Figure 1: Selecting the NIC port(s) to enable for iSCSI boot. Click to expand.
There are a few configuration tasks that are critical to successfully booting from an iSCSI target, whether you specify settings in the NIC bios or via DHCP. First, you need to install the Microsoft iSCSI Software Initiator with integrated software boot support. This installation isn't difficult, but you need to know which NIC port the boot BIOS will use and you need to know whether or not you'll be using MPIO. During the installation, you must check the Configure iSCSI Network Boot Support option and select the NIC port or ports to enable for boot from iSCSI, as shown in Figure 2. Also within the installation wizard, specify whether you're using MPIO. Although you just installed the iSCSI initiator, you shouldn't log on to the target LUN. The initiator will communicate with the boot BIOS to establish and maintain the connection to the target. (To see this process in action, see "How to Use the Microsoft iSCSI Initiator Command-Line Interface.")

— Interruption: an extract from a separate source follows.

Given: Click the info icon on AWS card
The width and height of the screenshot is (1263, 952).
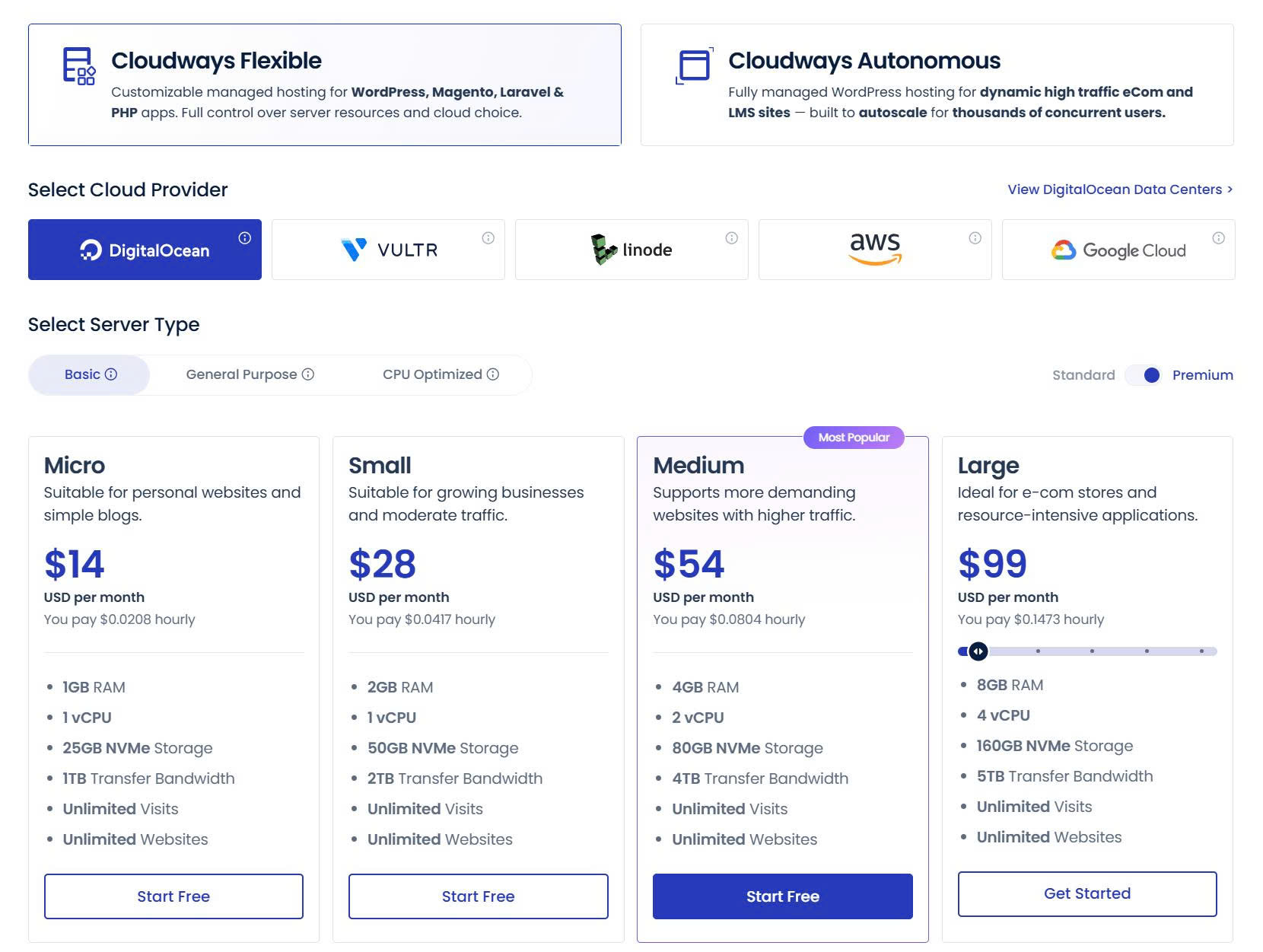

After installing the initiator, there are a couple of configuration tasks left to perform. You need to configure the pagefile in the Advanced tab under System Properties. Make sure the pagefile uses a local disk unless the server won't have a local hard drive, in which case you need to turn off the OS's virtual memory capability. If you're running Windows 2003, you should install the hotfix described at support.microsoft.com/?kbid=939875, which corrects a problem with crash dumps on iSCSI boot volumes. Finally, you must add a shutdown script to protect the iSCSI boot sequence configuration from damage related to updates to the network stack. You need to run the Lscsibcg utility included with the Microsoft iSCSI boot software initiator and use the options to fix and verify each time the server shuts down. (For more details about adding the script, see the Microsoft article "How to enable the iSCSI boot sequence on a network adapter after you install the Microsoft iSCSI Boot Software Initiator.")
That's it for OS configuration. Now you're ready to either boot from your iSCSI LUN-based installation or use Sysprep to create an image of your temporary installation and move it to the iSCSI LUN. When you're ready to boot from the iSCSI LUN, modify the boot order or enabled boot devices in your system BIOS; this is where the requirement for system BIOS support for booting from iSCSI comes in. What if you have an older system that was produced before this type of support was mainstream? You can still boot from iSCSI targets with the help of some crafty software tools; see the sidebar "Software-based iSCSI Booting" for more information.Options Abound
Regardless of which options you use, there are some distinct advantages to using your SAN for boot volumes. Using hardware to boot from iSCSI is easier to support, cleaner, and has fewer "moving parts" than a software solution. Then again, there's no reason you can't use both, if your needs dictate.